Automated Workflows Overview

This is a powerful and intuitive automation framework that allows you to create custom task sequences within the Absolute console.

Automated Workflow processing uses data to trigger actions, including endpoint information like vulnerability state, network location, software installations, processes running, and more.

The 24x7 demands of IT and Security require that solutions be delivered in a variety of manners and times on schedules planned and predictable, constantly guarding, or unforeseen and urgent. Any of these options can target the devices you need by query, group, site, or organizational structure of choice.

Actions are bricks from which you build your complex automated workflows. Add a task action to a Cortex Workflow to perform simple or highly complex functions, and run another task action on the behavior of the previous actions. Multiple outcomes can be configured from a single workflow step, as well as multiple actions lined to a single next step.

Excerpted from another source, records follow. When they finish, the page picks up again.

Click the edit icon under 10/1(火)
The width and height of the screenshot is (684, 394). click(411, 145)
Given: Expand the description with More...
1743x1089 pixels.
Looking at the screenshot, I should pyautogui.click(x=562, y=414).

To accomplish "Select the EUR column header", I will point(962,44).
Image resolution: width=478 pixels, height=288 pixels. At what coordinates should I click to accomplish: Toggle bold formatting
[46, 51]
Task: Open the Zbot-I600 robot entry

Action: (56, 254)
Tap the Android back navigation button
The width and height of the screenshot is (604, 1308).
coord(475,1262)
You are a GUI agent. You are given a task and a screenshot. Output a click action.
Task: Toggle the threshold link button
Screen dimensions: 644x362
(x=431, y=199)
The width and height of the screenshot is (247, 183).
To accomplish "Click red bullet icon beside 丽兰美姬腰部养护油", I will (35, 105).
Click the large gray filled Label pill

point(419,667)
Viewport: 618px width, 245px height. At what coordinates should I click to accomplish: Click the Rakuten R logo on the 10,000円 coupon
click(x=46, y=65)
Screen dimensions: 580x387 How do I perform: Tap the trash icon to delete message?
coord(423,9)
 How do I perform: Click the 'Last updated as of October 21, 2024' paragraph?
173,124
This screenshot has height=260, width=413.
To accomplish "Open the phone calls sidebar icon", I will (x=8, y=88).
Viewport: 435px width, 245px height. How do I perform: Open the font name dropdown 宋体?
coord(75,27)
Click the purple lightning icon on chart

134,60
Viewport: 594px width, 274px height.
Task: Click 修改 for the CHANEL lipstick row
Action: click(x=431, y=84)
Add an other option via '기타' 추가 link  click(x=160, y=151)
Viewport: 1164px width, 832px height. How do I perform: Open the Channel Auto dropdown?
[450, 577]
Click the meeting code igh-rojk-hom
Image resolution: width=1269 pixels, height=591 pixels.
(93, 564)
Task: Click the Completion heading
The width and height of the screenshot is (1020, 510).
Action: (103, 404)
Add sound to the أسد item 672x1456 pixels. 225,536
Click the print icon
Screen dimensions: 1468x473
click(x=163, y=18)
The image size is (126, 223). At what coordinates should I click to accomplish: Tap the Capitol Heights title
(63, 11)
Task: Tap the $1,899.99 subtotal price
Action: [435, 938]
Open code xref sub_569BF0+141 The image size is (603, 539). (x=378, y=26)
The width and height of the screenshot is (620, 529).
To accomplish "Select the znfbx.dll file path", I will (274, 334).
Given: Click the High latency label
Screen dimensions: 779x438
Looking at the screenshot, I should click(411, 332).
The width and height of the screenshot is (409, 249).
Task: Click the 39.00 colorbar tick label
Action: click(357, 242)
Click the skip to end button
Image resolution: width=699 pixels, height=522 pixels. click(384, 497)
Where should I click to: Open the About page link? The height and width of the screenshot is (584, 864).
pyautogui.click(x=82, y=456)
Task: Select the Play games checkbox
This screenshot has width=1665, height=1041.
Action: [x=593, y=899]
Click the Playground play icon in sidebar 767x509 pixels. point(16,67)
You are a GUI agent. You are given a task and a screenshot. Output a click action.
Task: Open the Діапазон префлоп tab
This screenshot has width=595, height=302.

You can immediately start using pre-built workflows without having to create custom automation from scratch. The Run Now section provides ready-to-use automation templates to help you quickly address critical system needs. These workflows include a variety of security and patching tasks.

Under Examples you can run the following ready-to-use workflows:

Critical Patch Deployment (No Prompts):

Checks for critical patches → Determines if a reboot is required → If a reboot is needed, it initiates one → If not, the system proceeds with patch deployment.

Deploys patches for all installed third-party applications.

Patch All 3rd Party Application:

Deploys patches for all installed third-party applications.

Patch All Vulnerabilities(CVSS) with Prompts:

Checks if disk space is below 10% and performs a cleanup → If cleanup is successful, notifies the end user about the patching process → Implements a pre-deployment prompt for user approval → Deploys all patches with a CVSS score above "NA" (i.e., all rated vulnerabilities) → Rechecks for a required reboot and, if necessary, prompts the user before restarting.

Patch Deploy All with Prompts:

Deploys all available patches (including OS and third-party). Prompts the user throughout the process for approvals and reboots, if required.

Scan All:

Scans all devices to identify missing patches → Provides prompts before applying updates → Ensures a user-approved patch deployment process.

Additionally, the Run Now section includes different categories of workflows designed to address various system and security needs. These categories may include:

Health Monitoring
- Tracks system performance metrics such as:
  - CPU Usage – Monitors current CPU load across devices.
  - Free Disk Space – Checks available disk space to ensure sufficient storage.
  - RAM Usage – Evaluates memory consumption on devices.
Security Checks
- Provides workflows to verify security settings, such as:
  - Ensuring BitLocker is enabled.
  - Checking if the Firewall is active.
  - Identifying unpatched vulnerabilities.
Software Management
- Automates application updates and patch deployment.
- Identifies outdated or unapproved software.
System Maintenance
- Automates routine maintenance tasks such as:
  - Disk cleanup to free up storage.
  - Restarting services or initiating a device reboot.
  - Checking for required system updates.

The overview of the toolbar for existing Cortex workflows is available from the dashboard.

Run Now

Click 'Run Now' from within a ready Workflows list.

After clicking 'Run now' a 'Select Devices' option will appear.

Select a single or multiple devices to run the job on > click 'Run Now'.

Edit

Modify an existing Automated Workflow.

Publish Policy

Publish the Cortex Workflow as a policy. This will open the Policy builder window.

You can add a name and description of the policy, select a recurrence trigger, configure the blackout hours options and select the devices on which the policy will be running.